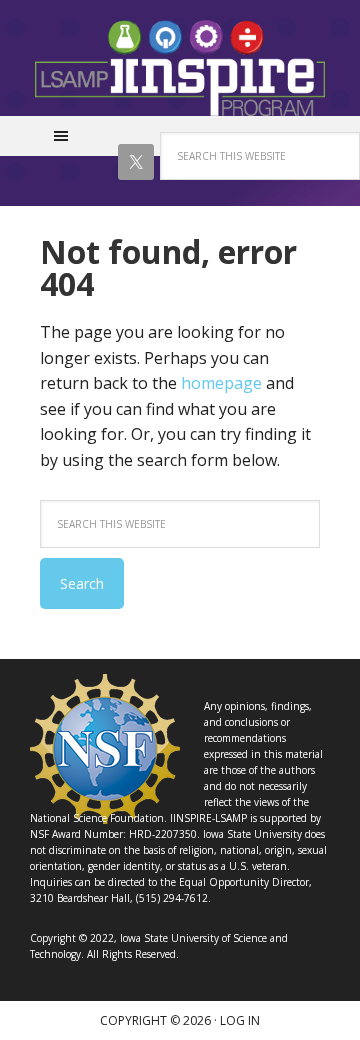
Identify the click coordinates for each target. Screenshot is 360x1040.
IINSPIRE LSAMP (180, 68)
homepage (221, 383)
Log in (240, 1020)
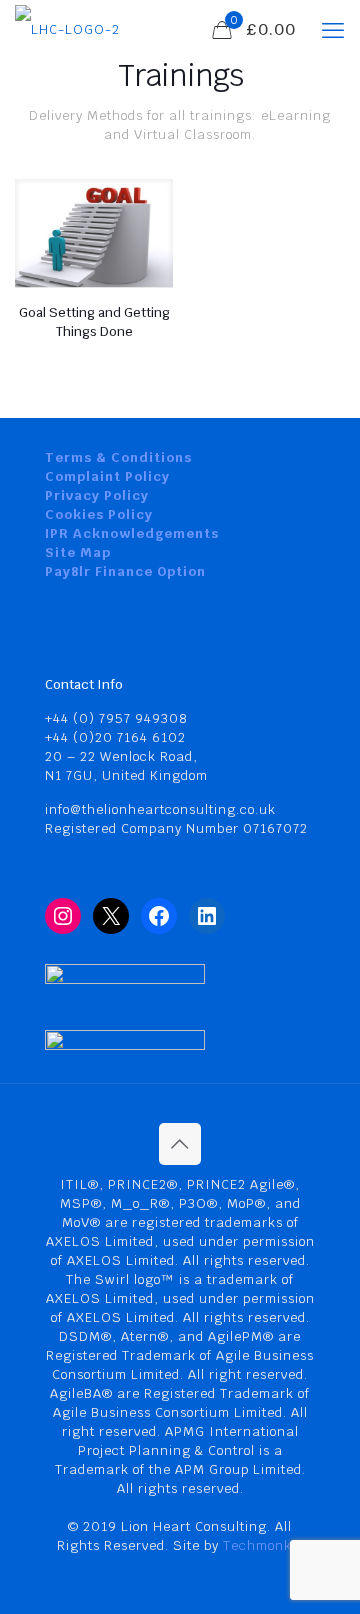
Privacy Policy (97, 495)
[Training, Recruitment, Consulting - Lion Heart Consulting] (67, 30)
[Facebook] (159, 916)
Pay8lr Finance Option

### ASSIGNED TASK:
Write out, word for word, the lines running from the one containing "Log in (240, 1020)" to the end of the data above; the pictures are to be left out.

### ANSWER TO THE EXERCISE:
Log in (240, 1020)
Privacy Policy (97, 495)
[Training, Recruitment, Consulting - Lion Heart Consulting] (67, 30)
[Facebook] (159, 916)
Pay8lr Finance Option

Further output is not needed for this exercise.